The Kaybob South Duvernay asset produces through third party
facilities under firm agreements, again coupled with firm
transportation for natural gas and downstream contracts for
condensate and NGLs volumes.
Central Alberta and Other
Region
The Central Alberta and Other
Region includes assets and production in the Northwest Territories, northeast British Columbia, northwest Alberta, and central Alberta. There are
a number of material land and resource positions in the region
including Willesden Green and East Shale Basin Duvernay. The
following table summarizes the noteworthy positions in the
region:
|
|
Description
|
Approximate Net
Acres
|
Willesden Green
Duvernay
|
63,000
|
East Shale Basin
Duvernay
|
30,000
|
Fee Simple
Lands
|
176,000
|
Cardium
|
187,000
|
Glauconite
|
76,000
|
Ellerslie
|
95,000
|
During the third quarter, drilling and completion activity in
the Central Alberta and Other
Region took place at the non-operated Birch joint-venture lands in
northeast British Columbia.
Production for the region for the third quarter averaged about
11,000 Boe/d (28 percent Liquids). Paramount expects fourth
quarter 2017 production from the Central
Alberta and Other Region to be approximately 20,000 Boe/d
with approximately 30 percent Liquids.
2018 GUIDANCE AND OUTLOOK
Paramount's 2018 capital budget is focused on liquids-rich
growth opportunities while maintaining a strong balance sheet.
Paramount expects sales volumes to average approximately 100,000
Boe/d in 2018, including 40 percent Liquids volumes.
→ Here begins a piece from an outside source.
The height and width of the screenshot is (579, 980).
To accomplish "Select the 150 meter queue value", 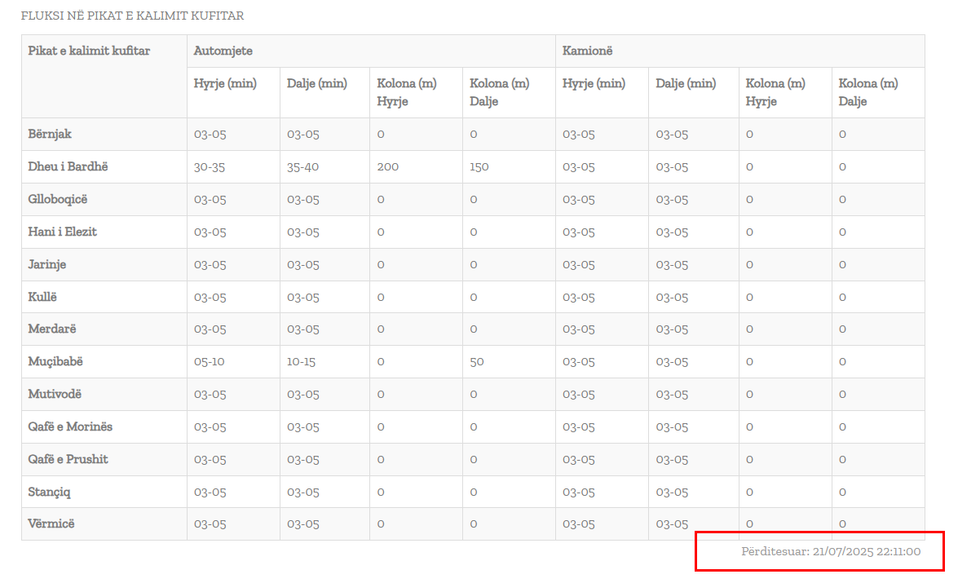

The Company's
sales volumes are expected to remain at this level until production
at Wapiti begins to ramp up in the spring of 2019 when 150 MMcf/d
of new third-party gas processing capacity is scheduled to come
on-stream.
Capital expenditures for 2018 are expected to be approximately
$600 million including maintenance,
optimization and exploration expenses, excluding acquisitions or
divestitures. In addition, the Company intends to spend
approximately $28 million on
abandonment and suspension activities in 2018.
Approximately 50 percent of the $130
million of capital expenditures the Company expects to incur
in the fourth quarter of 2017 are related to the planned 2018
development program and include lease construction, drilling
operations and ordering of long-lead items.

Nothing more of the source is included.